DOCUMENT TEXT
◆ ◆ ◆
Course 201: Stocks and Taxes
Ordinary Income Versus Capital Gains
In this course
1 Introduction
2 Ordinary Income Versus Capital Gains
3 Jobs & Growth Tax Relief Reconciliation Act of 2003
4 Tax-Advantaged Accounts
5 Tax Planning 101
6 The Bottom Line

Capital gains--the difference between what you sell a stock for versus what you paid for it--are "tax preferred," or taxed at lower rates than ordinary income. Ordinary income includes items such as wages and interest income.

Capital gains arise when you sell a capital asset, such as a stock, for more than its purchase price, or basis. Capital gains are further subdivided into short term and long term. If a stock is sold within one year of purchase, the gain is short term and is taxed at the higher ordinary income rate. On the other hand, if you hold the stock for more than a year before selling, the gain is long term and is taxed at the lower capital gains rate.
◆ ◆ ◆
REQUIREMENTS
A. Write out the stretch of the stocks and taxes page from "Capital gains arise" through "capital gains rate.".
B. List each section title that appears under "In this course" in the stocks and taxes page.

SOURCE MATERIAL
◆ ◆ ◆
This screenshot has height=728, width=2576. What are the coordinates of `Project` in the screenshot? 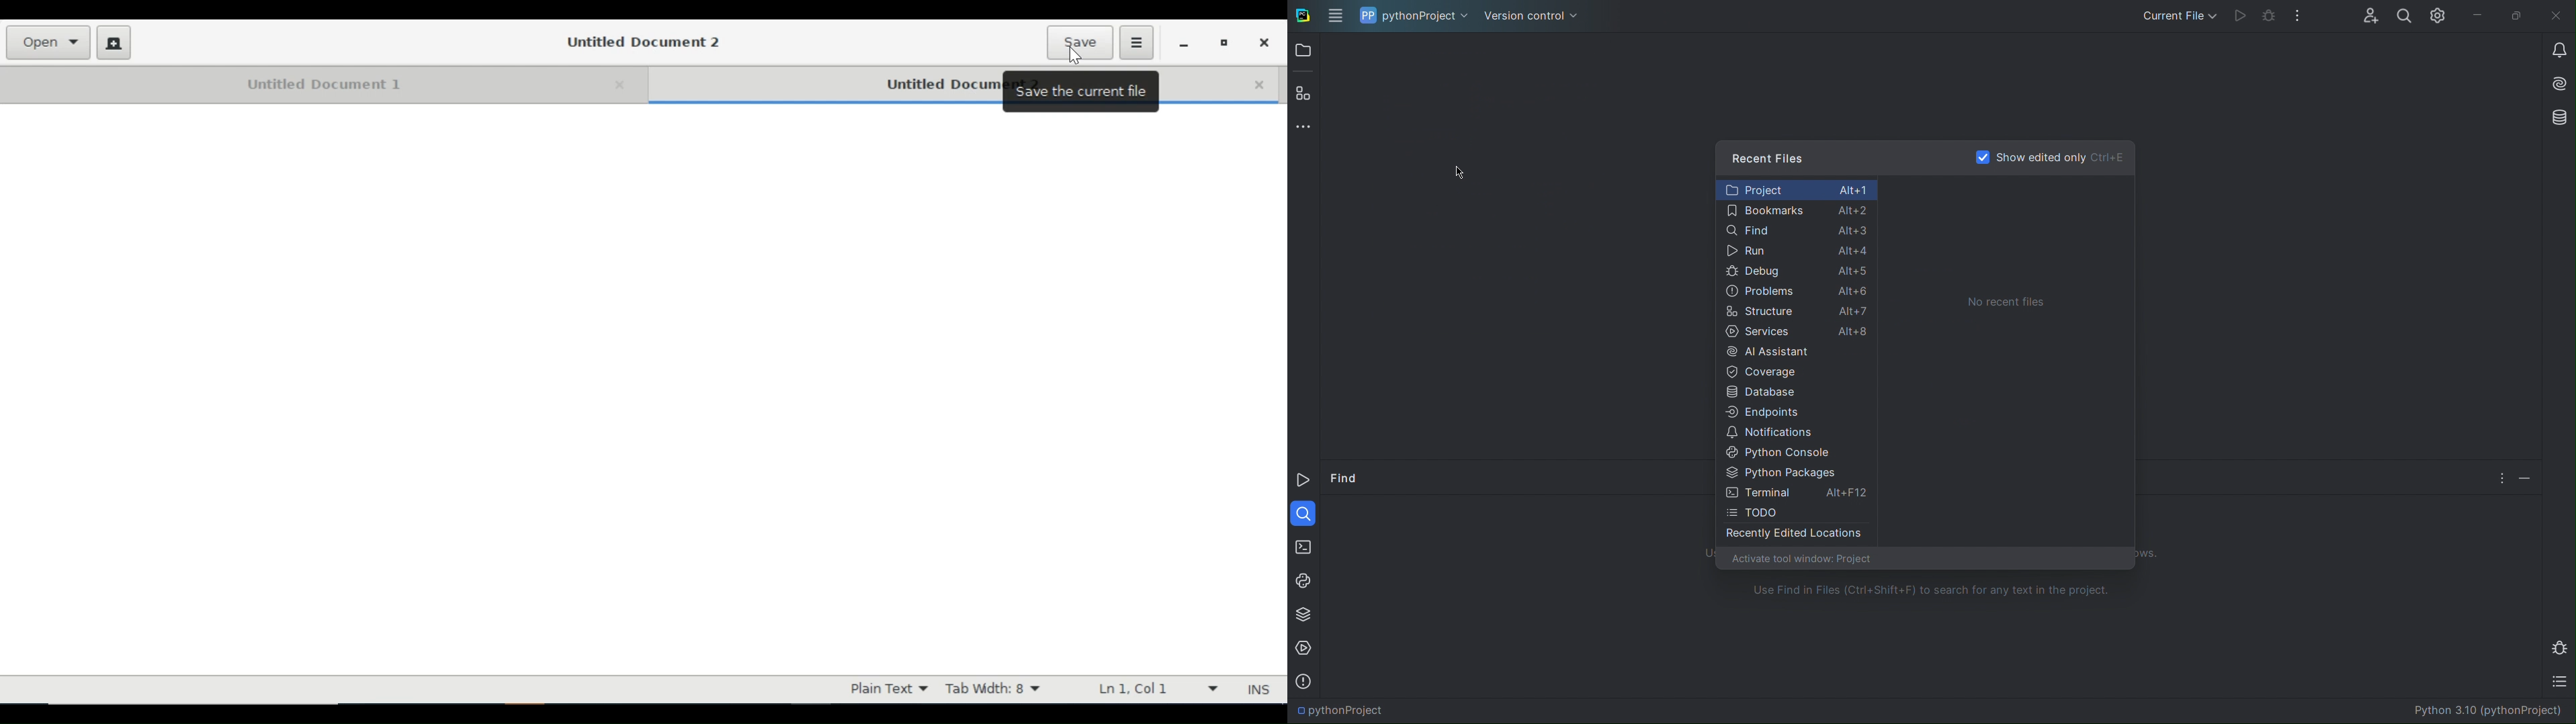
◆ ◆ ◆
OUTPUTS BY TASK
A.
Capital gains arise when you sell a capital asset, such as a stock, for more than its purchase price, or basis. Capital gains are further subdivided into short term and long term. If a stock is sold within one year of purchase, the gain is short term and is taxed at the higher ordinary income rate. On the other hand, if you hold the stock for more than a year before selling, the gain is long term and is taxed at the lower capital gains rate.

B.
Introduction
Ordinary Income Versus Capital Gains
Jobs & Growth Tax Relief Reconciliation Act of 2003
Tax-Advantaged Accounts
Tax Planning 101
The Bottom Line